* **EXERCISE**:
Starting at the first line of the data below, repeat each line word for word up to and including the line with "Viewport: 1608px width, 622px height.".

▽

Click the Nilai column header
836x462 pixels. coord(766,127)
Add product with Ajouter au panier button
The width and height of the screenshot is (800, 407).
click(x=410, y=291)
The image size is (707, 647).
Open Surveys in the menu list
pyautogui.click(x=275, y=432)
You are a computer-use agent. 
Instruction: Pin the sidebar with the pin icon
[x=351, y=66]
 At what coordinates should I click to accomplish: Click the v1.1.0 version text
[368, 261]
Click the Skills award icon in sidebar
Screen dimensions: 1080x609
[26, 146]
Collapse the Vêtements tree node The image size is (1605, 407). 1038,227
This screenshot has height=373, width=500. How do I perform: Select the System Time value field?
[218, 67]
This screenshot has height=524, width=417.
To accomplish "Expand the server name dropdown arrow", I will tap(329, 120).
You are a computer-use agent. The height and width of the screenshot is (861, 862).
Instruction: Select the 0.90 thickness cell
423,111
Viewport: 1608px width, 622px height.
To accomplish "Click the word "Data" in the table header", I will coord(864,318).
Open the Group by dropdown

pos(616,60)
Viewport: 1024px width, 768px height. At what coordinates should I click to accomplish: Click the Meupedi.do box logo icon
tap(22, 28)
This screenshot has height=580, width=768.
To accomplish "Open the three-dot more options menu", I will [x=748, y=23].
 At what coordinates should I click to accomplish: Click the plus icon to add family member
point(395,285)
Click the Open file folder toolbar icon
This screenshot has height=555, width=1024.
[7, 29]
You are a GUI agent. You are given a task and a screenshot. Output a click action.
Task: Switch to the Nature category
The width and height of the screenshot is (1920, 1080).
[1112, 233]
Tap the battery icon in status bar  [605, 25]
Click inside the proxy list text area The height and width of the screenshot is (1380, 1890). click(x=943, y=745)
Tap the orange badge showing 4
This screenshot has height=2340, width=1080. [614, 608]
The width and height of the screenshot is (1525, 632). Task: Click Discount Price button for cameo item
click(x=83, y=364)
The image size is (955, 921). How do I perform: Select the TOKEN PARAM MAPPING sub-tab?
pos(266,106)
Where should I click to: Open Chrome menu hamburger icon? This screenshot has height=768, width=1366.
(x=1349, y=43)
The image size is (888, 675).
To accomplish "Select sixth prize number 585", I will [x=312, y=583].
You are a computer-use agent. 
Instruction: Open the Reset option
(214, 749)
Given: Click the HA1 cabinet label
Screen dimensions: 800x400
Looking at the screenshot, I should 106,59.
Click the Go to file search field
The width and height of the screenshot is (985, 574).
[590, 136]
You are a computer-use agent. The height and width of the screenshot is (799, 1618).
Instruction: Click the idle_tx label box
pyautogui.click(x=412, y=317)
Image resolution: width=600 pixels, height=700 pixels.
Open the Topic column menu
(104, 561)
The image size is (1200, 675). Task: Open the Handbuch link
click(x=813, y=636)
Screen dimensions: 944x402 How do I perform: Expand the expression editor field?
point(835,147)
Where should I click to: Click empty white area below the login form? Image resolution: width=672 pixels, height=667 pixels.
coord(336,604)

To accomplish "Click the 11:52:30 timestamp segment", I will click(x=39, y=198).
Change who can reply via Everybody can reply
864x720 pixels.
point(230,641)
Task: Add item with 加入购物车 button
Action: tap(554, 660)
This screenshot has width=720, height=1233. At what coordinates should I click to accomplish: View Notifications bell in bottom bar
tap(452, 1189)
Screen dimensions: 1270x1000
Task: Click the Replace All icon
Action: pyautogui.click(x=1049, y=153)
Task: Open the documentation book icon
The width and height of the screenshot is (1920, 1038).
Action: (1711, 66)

△

* **TASK RESULT**:
Click the Nilai column header
836x462 pixels. coord(766,127)
Add product with Ajouter au panier button
The width and height of the screenshot is (800, 407).
click(x=410, y=291)
The image size is (707, 647).
Open Surveys in the menu list
pyautogui.click(x=275, y=432)
You are a computer-use agent. 
Instruction: Pin the sidebar with the pin icon
[x=351, y=66]
 At what coordinates should I click to accomplish: Click the v1.1.0 version text
[368, 261]
Click the Skills award icon in sidebar
Screen dimensions: 1080x609
[26, 146]
Collapse the Vêtements tree node The image size is (1605, 407). 1038,227
This screenshot has height=373, width=500. How do I perform: Select the System Time value field?
[218, 67]
This screenshot has height=524, width=417.
To accomplish "Expand the server name dropdown arrow", I will tap(329, 120).
You are a computer-use agent. The height and width of the screenshot is (861, 862).
Instruction: Select the 0.90 thickness cell
423,111
Viewport: 1608px width, 622px height.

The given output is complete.